**Exercise goal**
What is needed is every line of the data that includes the word "above". Please copy each one.

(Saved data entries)
★ ★ ★ ★ ★

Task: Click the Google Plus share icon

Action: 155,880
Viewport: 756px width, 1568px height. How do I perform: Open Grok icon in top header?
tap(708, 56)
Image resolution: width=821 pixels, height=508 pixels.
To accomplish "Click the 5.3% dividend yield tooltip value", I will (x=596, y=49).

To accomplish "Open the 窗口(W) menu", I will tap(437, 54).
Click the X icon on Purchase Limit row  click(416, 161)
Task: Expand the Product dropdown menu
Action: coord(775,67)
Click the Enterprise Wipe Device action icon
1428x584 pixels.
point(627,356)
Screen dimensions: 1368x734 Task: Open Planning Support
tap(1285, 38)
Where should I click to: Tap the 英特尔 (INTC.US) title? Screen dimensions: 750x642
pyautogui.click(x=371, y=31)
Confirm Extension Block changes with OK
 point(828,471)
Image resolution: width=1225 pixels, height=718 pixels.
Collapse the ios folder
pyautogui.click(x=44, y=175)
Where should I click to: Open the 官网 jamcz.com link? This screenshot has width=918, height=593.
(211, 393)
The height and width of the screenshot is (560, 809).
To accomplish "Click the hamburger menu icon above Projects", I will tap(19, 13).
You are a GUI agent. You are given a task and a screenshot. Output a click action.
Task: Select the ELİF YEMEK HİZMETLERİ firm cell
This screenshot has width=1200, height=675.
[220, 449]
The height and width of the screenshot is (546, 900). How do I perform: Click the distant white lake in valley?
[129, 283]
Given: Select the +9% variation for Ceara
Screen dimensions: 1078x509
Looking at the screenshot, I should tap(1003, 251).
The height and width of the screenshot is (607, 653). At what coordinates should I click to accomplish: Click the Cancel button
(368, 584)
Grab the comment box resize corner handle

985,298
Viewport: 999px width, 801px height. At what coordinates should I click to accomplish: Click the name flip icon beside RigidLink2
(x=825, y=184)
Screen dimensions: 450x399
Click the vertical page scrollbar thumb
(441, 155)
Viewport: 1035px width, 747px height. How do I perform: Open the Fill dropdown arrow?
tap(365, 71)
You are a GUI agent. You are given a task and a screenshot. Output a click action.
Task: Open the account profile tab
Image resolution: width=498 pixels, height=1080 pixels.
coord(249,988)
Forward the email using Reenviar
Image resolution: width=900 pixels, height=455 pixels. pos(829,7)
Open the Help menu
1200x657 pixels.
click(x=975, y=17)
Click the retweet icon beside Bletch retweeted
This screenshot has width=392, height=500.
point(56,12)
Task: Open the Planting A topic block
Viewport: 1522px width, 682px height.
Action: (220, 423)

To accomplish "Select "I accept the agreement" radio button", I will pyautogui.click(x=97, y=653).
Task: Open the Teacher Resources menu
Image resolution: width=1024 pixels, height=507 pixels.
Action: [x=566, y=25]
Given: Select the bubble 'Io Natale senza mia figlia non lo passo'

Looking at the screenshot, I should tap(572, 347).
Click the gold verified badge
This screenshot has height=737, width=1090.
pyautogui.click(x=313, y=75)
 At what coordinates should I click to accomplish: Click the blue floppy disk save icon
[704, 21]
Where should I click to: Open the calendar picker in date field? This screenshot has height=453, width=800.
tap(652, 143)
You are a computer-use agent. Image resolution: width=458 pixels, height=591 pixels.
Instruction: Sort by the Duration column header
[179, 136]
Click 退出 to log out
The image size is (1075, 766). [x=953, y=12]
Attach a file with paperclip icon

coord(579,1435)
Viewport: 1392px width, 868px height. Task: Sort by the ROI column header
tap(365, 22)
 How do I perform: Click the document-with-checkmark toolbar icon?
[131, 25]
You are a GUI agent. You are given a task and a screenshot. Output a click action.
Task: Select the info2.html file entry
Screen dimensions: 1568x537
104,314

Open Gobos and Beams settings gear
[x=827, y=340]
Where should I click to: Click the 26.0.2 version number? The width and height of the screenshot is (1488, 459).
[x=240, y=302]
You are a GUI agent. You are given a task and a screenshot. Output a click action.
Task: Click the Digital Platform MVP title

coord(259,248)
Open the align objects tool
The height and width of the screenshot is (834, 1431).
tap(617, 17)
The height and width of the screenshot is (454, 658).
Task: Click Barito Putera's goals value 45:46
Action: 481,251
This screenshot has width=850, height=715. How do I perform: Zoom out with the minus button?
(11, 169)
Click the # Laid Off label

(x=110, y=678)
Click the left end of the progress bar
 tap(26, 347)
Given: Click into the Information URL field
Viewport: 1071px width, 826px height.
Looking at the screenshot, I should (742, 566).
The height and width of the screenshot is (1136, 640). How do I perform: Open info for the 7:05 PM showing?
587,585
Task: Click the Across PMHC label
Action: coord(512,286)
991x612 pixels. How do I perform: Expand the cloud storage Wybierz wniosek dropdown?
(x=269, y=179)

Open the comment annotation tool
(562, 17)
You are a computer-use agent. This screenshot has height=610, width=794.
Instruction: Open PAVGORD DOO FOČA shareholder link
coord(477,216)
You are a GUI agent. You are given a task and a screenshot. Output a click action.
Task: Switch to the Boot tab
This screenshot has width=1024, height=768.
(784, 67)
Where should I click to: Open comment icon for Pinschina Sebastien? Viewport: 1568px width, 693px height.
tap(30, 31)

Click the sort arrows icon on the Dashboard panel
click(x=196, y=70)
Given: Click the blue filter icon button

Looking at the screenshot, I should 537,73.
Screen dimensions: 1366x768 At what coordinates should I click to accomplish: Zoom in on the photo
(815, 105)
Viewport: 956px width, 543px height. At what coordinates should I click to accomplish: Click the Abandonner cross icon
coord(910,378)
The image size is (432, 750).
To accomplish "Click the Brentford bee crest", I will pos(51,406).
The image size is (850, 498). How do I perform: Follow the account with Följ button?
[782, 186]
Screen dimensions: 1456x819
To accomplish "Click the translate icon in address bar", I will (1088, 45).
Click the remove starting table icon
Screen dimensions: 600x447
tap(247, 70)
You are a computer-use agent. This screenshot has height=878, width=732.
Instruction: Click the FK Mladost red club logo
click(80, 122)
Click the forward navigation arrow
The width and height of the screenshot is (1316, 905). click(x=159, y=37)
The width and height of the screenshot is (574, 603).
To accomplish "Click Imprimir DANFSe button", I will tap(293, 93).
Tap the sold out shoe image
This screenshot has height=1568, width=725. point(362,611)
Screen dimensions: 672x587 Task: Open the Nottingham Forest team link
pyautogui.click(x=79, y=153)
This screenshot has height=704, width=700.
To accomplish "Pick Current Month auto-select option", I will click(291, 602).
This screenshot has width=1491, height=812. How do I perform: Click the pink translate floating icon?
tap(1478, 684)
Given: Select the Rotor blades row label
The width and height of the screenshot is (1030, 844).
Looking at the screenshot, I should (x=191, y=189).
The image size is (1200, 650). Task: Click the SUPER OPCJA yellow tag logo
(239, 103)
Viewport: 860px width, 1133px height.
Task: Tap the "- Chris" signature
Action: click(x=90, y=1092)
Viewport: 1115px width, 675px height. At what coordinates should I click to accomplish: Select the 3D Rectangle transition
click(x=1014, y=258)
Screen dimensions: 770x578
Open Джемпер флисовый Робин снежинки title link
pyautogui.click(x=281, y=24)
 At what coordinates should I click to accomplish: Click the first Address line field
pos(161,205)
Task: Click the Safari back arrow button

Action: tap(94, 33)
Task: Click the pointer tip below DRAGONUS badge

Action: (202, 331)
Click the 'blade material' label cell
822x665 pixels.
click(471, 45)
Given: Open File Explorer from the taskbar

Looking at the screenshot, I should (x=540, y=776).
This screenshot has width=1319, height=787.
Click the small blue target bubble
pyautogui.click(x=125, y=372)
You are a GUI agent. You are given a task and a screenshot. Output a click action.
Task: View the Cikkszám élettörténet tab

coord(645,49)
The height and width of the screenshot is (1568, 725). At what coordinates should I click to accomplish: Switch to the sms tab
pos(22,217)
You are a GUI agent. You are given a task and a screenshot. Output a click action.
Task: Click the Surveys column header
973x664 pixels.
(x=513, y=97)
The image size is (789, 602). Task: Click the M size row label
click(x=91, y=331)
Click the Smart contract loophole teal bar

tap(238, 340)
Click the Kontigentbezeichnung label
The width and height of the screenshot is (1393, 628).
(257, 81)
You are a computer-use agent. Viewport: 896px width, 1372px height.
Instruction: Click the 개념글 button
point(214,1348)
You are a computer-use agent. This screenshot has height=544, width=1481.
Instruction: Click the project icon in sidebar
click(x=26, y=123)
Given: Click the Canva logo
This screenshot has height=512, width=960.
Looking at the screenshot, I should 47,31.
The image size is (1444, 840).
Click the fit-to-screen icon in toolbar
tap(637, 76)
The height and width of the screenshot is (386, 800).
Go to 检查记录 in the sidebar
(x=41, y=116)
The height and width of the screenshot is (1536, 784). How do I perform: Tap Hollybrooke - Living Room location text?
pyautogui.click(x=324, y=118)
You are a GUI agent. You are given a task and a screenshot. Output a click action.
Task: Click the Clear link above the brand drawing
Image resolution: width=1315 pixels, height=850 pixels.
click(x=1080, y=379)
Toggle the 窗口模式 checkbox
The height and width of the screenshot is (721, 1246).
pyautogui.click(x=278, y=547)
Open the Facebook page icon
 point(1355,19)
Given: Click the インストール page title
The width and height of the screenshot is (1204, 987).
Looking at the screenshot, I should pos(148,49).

★ ★ ★ ★ ★

**Answer space**
To accomplish "Click the hamburger menu icon above Projects", I will tap(19, 13).
Task: Click the Clear link above the brand drawing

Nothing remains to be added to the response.